(Beginning of Supplied records)
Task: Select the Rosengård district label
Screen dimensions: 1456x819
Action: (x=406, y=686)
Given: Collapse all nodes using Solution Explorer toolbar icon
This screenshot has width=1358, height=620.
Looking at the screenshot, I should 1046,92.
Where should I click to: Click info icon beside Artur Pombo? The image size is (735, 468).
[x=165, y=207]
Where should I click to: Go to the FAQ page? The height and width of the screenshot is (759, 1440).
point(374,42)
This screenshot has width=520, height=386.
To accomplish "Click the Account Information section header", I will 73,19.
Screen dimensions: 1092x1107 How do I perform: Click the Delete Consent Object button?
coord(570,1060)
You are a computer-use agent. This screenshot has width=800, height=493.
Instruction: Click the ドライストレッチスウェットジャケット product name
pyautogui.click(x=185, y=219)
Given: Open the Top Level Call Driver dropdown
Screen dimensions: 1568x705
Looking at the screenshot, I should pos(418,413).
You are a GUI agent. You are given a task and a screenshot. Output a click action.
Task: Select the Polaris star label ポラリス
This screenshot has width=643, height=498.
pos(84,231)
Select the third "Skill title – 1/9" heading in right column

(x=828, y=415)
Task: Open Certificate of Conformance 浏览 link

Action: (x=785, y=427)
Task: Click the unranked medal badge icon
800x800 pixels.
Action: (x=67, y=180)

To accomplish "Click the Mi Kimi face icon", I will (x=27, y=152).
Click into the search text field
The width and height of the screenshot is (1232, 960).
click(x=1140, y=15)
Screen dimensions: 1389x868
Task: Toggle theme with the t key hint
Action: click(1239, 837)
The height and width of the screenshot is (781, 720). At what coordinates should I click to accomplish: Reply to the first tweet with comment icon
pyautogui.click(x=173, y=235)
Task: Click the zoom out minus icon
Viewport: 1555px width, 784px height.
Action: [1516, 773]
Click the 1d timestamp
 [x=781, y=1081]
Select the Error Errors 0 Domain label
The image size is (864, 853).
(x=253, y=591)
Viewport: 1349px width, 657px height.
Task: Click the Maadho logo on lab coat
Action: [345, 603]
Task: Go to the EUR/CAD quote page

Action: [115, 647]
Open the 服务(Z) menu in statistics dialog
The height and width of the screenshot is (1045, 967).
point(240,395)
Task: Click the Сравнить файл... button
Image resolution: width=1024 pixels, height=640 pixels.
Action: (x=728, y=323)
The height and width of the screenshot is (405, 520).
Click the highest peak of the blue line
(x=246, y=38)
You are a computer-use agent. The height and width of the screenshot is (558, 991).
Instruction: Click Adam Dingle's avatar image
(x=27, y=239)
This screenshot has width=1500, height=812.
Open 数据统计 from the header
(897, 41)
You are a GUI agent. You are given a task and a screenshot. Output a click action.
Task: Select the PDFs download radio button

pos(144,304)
(End of Supplied records)
▸ Exercise aim
Would you repeat the records above without any changes?

▸ Response to the task
Task: Select the Rosengård district label
Screen dimensions: 1456x819
Action: (x=406, y=686)
Given: Collapse all nodes using Solution Explorer toolbar icon
This screenshot has width=1358, height=620.
Looking at the screenshot, I should 1046,92.
Where should I click to: Click info icon beside Artur Pombo? The image size is (735, 468).
[x=165, y=207]
Where should I click to: Go to the FAQ page? The height and width of the screenshot is (759, 1440).
point(374,42)
This screenshot has width=520, height=386.
To accomplish "Click the Account Information section header", I will 73,19.
Screen dimensions: 1092x1107 How do I perform: Click the Delete Consent Object button?
coord(570,1060)
You are a computer-use agent. This screenshot has width=800, height=493.
Instruction: Click the ドライストレッチスウェットジャケット product name
pyautogui.click(x=185, y=219)
Given: Open the Top Level Call Driver dropdown
Screen dimensions: 1568x705
Looking at the screenshot, I should pos(418,413).
You are a GUI agent. You are given a task and a screenshot. Output a click action.
Task: Select the Polaris star label ポラリス
This screenshot has width=643, height=498.
pos(84,231)
Select the third "Skill title – 1/9" heading in right column

(x=828, y=415)
Task: Open Certificate of Conformance 浏览 link

Action: (x=785, y=427)
Task: Click the unranked medal badge icon
800x800 pixels.
Action: (x=67, y=180)

To accomplish "Click the Mi Kimi face icon", I will (x=27, y=152).
Click into the search text field
The width and height of the screenshot is (1232, 960).
click(x=1140, y=15)
Screen dimensions: 1389x868
Task: Toggle theme with the t key hint
Action: click(1239, 837)
The height and width of the screenshot is (781, 720). At what coordinates should I click to accomplish: Reply to the first tweet with comment icon
pyautogui.click(x=173, y=235)
Task: Click the zoom out minus icon
Viewport: 1555px width, 784px height.
Action: [1516, 773]
Click the 1d timestamp
 [x=781, y=1081]
Select the Error Errors 0 Domain label
The image size is (864, 853).
(x=253, y=591)
Viewport: 1349px width, 657px height.
Task: Click the Maadho logo on lab coat
Action: [345, 603]
Task: Go to the EUR/CAD quote page

Action: [115, 647]
Open the 服务(Z) menu in statistics dialog
The height and width of the screenshot is (1045, 967).
point(240,395)
Task: Click the Сравнить файл... button
Image resolution: width=1024 pixels, height=640 pixels.
Action: (x=728, y=323)
The height and width of the screenshot is (405, 520).
Click the highest peak of the blue line
(x=246, y=38)
You are a computer-use agent. The height and width of the screenshot is (558, 991).
Instruction: Click Adam Dingle's avatar image
(x=27, y=239)
This screenshot has width=1500, height=812.
Open 数据统计 from the header
(897, 41)
You are a GUI agent. You are given a task and a screenshot. Output a click action.
Task: Select the PDFs download radio button

pos(144,304)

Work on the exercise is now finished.